Lôrindel lui rigola une dernière fois avec Auriane qui allait à présent bien mieux avant de grimper sur sa monture. Il avait hâte de retourner sur les archipels. Des terres qui, même si elles lui étaient hostiles, soulevaient une grande curiosité chez lui.
Moyra était déjà sûr sa monture à attendre le départ. Elle était déçue de ne pas pouvoir participer au préparatif de la bataille. Mais, elle comprenait parfaitement que son devoir était sur les archipels. Bien malgré elle, elle était devenue au fils des missions de réconciliation un atout important.
Une fois tous en selle, le prêtre qui était là à la demande d’Aramis fit une dernière bénédiction. Ensuite, ce fut au tour d'Élentir de faire un discours :
— Votre voyage sera long et votre mission encore plus difficile. Mais, j'ai confiance en vous. Vous savez à quel point cette mission est importante. Cependant, ne vous précipitez pas, prenait le temps qu’il faut pour convaincre les insulaires que nous avons besoin de leur aide, mais faites-le en vous protégeant. Faites bonne route. Et, que les consciences guident vos pas.
Tous regardèrent leur compagnon partir, ressentant un peu plus l’urgence de la situation. Puis, on se dispersa rapidement, chacun ayant bien des tâches à accomplir.
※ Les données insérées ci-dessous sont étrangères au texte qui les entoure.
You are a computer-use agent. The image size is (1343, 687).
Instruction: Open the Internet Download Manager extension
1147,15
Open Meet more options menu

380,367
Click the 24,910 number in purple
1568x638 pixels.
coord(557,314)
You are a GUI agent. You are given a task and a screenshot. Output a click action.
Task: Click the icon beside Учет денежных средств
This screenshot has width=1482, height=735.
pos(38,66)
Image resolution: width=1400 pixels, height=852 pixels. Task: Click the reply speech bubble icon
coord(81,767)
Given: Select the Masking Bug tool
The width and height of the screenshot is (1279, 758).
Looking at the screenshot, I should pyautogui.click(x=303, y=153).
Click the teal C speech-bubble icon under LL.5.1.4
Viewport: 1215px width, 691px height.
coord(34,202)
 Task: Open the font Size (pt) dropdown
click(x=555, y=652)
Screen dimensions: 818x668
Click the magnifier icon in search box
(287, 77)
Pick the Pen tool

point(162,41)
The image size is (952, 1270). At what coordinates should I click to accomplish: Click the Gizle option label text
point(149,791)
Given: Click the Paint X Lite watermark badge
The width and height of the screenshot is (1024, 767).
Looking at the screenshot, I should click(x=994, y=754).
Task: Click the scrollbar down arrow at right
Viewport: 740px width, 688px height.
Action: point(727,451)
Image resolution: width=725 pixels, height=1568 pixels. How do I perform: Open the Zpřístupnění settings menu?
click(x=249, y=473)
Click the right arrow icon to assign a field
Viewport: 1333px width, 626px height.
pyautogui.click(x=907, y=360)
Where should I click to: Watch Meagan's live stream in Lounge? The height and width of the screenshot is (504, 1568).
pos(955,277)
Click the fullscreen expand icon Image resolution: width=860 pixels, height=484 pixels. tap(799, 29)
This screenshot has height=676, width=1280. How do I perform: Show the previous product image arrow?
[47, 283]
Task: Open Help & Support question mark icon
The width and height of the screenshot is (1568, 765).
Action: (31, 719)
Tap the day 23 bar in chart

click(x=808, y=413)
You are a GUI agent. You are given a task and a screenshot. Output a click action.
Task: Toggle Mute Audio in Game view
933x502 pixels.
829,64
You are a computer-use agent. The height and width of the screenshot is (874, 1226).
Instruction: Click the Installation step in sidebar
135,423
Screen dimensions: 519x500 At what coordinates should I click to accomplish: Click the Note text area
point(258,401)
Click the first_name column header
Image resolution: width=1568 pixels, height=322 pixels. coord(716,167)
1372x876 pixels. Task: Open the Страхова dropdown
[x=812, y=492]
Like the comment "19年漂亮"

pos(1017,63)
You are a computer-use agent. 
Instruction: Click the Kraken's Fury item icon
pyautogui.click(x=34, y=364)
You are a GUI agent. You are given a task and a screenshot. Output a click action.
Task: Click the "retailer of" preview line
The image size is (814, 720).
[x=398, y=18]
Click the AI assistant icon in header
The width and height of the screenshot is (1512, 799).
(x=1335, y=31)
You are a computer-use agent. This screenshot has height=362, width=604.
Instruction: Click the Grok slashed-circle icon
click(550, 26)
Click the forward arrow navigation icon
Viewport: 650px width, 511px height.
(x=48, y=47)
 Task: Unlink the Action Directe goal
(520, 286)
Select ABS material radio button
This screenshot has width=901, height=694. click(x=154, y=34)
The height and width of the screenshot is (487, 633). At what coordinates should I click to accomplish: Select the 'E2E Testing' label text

Peu après, ce fut au groupe d'Élentir de prendre le départ pour les montagnes. Ils avaient fini leurs préparatifs plus rapidement que prévu et ils choisirent donc de suivre leur camarade sur les routes. Ce fut à leur tour de faire leurs adieux.
À l'écart, Palantir discutait avec sa sœur. C'était la première fois qu’ils allaient se quitter pour une si longue période. Et, les deux jumeaux connaissaient la dangerosité de la mission de chacun, personne ne vint interrompre leurs adieux.
Dael lui rigoler avec une grande partie de la garde et fit ses adieux avec Niniel, l'herboriste de la garde et son amie d'enfance, qui lui avait préparé quelques onguents de sa conception. Elle ne se priva pas non plus de le mettre en garde contre les nombreux dangers des montagnes, surtout l’hiver.
Gwindor profita aussi de son temps d’adieux pour échanger des conseils avec Niniel. En son absence, elle devenait la seule guérisseuse du groupe, même si elle n'avait qu'une formation d'herboriste. Toutefois, il ne s’inquiétait pas, la grande mémoire de la femme possédait suffisamment de savoir et elle restait doué de ses mains. Il examina tout de même une dernière fois Auriane et ne se priva pas de donner des derniers conseils de médecin à tous ceux qui venaient lui dire au revoir.
Narmacile, chevalière et membre de la garde, quant à elle discuter très sérieusement avec un groupe de chevalier. Pour eux, elle était une garantie de plus que l’héritier serait en sécurité.
Quand Élentir eut fini ses propres adieux, elle donna le signal du départ. Une fois en formation, la petite troupe s’éloigna du campement. Elle partit le cœur lourd, n'ayant pas parlé à Égilon depuis la fête. Elle se sentait encore mal de le quitter sans savoir si elle allait le revoir et sans avoir pu se réconcilier. Ce qu'elle ne savait pas, c'était que son ami l'avait observé de loin son départ, priant les consciences qu'ils puissent se revoir.